Hoy los bucios, que el DRAE define como especie de caracol
marino, proliferan en festejos. Se suele usar como trompeta, sostienen varios
autores. Cipriano de Arribas, en su obra A través de las Islas Canarias: “Al
anochecer, con los toques de bucio, vinieron con sus lanchas cuantos marinos
había en la Isla de Lobos”. “Ya antes de despuntar el día, se oían en el pueblo
los bucios que llamaban a congregarse para emprender la faena” (Roberto
Hernández, Folklore de Fuerteventura).
“Empezaba a clarear el día, se apagaban los hachones de tea y a un toque de bucio
regresábamos todos a tierra” (Cirilo Leal, Carnada).
Recuerdo que en casa de mi abuela paterna había un bucio.

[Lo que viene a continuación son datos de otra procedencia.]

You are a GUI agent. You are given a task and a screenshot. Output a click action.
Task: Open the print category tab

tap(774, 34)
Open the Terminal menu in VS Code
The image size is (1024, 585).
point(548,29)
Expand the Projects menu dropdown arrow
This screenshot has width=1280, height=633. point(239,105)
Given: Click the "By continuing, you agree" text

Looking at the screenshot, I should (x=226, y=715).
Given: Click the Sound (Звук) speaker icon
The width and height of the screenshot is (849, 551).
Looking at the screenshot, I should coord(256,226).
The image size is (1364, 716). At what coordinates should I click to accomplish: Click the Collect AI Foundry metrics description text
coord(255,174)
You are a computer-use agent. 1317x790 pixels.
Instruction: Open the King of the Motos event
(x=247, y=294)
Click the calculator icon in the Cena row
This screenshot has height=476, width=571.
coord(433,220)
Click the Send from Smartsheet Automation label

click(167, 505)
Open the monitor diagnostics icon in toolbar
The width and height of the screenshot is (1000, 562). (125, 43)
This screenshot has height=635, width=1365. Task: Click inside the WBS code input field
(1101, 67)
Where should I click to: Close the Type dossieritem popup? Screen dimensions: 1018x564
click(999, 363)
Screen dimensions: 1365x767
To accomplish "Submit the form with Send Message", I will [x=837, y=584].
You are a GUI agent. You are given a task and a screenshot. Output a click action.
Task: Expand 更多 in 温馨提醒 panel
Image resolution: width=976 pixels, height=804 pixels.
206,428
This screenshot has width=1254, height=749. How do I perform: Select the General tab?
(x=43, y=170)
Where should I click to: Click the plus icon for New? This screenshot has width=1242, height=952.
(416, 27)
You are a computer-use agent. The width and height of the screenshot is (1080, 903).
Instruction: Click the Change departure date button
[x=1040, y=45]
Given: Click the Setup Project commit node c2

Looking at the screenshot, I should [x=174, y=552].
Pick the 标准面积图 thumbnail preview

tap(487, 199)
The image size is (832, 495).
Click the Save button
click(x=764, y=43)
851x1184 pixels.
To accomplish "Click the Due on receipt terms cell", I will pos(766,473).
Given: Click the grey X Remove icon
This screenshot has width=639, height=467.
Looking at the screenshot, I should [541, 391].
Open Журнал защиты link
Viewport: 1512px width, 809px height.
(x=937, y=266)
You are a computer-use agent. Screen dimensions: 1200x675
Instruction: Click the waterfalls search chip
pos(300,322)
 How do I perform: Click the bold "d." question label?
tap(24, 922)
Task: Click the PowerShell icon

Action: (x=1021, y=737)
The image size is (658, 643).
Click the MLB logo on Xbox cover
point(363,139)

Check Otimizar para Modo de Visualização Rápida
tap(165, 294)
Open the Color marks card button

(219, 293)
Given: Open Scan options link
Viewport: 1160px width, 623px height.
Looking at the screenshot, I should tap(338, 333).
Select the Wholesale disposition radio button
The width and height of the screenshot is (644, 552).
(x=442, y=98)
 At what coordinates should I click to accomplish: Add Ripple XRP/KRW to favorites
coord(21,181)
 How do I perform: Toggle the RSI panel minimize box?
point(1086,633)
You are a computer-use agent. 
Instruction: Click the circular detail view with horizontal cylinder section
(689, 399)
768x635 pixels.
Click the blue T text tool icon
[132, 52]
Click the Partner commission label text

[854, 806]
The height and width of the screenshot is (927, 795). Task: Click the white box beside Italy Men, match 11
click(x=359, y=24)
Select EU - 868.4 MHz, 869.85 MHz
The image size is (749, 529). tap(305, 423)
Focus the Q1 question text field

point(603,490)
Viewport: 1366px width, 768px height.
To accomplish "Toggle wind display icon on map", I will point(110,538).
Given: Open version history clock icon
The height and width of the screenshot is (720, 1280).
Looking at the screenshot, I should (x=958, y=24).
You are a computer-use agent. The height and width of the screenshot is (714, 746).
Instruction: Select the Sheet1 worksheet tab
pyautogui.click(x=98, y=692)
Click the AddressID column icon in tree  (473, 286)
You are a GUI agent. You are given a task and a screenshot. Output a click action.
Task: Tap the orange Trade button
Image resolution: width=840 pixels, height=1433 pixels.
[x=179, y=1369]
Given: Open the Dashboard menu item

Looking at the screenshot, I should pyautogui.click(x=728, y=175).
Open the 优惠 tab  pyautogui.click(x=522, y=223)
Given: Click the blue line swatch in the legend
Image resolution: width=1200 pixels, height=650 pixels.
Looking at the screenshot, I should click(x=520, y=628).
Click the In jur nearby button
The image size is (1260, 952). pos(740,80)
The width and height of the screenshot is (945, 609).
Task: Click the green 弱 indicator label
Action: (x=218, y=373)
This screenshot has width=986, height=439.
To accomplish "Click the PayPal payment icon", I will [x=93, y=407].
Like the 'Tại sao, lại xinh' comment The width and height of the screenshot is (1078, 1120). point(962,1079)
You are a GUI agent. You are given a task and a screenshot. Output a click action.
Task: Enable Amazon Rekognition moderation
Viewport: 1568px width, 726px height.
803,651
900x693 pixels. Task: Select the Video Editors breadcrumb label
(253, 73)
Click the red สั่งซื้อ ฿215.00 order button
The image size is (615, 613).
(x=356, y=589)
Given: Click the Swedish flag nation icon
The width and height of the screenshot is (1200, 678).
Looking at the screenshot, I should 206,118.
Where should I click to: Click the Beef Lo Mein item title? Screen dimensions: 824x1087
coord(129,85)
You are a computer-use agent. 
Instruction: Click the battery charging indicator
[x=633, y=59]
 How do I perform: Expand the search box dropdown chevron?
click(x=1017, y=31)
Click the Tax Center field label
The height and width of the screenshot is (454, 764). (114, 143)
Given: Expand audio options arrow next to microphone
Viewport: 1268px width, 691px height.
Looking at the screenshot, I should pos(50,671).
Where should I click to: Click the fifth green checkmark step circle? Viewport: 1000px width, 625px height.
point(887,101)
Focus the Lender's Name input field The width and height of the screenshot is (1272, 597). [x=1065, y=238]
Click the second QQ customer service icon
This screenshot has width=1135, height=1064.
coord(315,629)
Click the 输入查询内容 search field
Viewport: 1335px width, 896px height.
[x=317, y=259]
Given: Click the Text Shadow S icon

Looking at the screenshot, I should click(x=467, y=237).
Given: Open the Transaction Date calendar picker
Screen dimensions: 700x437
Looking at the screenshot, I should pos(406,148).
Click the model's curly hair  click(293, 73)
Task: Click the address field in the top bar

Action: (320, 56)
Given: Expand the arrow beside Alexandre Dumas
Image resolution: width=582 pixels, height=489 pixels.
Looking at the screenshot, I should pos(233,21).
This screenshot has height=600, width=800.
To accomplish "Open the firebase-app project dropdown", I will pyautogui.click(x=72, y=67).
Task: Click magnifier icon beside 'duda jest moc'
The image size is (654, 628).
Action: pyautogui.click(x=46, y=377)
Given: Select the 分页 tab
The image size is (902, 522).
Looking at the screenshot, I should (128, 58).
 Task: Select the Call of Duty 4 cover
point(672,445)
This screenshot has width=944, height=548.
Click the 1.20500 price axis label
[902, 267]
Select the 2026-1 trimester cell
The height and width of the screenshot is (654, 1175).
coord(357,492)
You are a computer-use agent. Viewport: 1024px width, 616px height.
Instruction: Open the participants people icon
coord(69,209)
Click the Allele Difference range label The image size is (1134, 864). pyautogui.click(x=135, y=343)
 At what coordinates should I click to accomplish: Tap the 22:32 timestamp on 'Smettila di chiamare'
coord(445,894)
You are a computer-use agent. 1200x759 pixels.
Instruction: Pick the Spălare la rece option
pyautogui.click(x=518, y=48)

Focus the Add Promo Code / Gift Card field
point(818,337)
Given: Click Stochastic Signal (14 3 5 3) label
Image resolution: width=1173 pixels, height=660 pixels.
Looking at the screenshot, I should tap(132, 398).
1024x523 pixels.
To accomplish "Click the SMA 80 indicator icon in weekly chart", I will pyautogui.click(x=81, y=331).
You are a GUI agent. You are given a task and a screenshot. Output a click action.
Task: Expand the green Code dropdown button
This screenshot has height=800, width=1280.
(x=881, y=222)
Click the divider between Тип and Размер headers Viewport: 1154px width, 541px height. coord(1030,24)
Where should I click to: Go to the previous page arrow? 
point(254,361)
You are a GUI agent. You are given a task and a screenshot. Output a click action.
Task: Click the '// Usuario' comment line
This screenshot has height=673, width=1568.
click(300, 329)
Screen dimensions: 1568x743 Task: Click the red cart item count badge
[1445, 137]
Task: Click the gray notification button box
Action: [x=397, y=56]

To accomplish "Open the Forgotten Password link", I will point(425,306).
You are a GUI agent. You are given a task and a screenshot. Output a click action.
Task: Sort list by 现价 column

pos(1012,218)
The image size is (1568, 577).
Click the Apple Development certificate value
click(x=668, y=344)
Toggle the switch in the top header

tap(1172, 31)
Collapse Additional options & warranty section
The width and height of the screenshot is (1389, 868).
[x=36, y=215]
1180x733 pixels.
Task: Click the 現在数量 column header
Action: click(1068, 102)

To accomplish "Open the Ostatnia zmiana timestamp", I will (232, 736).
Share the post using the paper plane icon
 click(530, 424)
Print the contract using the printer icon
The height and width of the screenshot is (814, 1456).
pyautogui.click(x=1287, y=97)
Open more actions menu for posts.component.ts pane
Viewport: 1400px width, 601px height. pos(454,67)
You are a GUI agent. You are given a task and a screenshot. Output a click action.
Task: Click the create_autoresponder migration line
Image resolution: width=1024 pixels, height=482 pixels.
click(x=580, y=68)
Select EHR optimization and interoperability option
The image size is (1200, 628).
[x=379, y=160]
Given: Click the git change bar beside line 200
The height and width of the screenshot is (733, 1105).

Cualquiera sabe qué rumbo cogió. En muchas fiestas de Gran Canaria surgen casi
tantos bucios como personas asisten al evento. En San Juan de la Rambla, el
risco de El Mazapé es testigo del resonar en la noche mágica de San Juan.
Pero mi bucio, que ni siquiera llegué a vislumbrar nunca, es
más sentimental, más de andar por casa. De ahí las fotos. De la década de los
setenta. A saber, el otro día. Hoy las fincas, las pocas, se riegan solas, se
abonan solas. Solo hace falta un operario que abra una llave. Pero yo echo la
vista atrás y me invade la nostalgia. Cierro los ojos y escucho el toque del bucio
a las doce. Debo estar poniéndome viejo.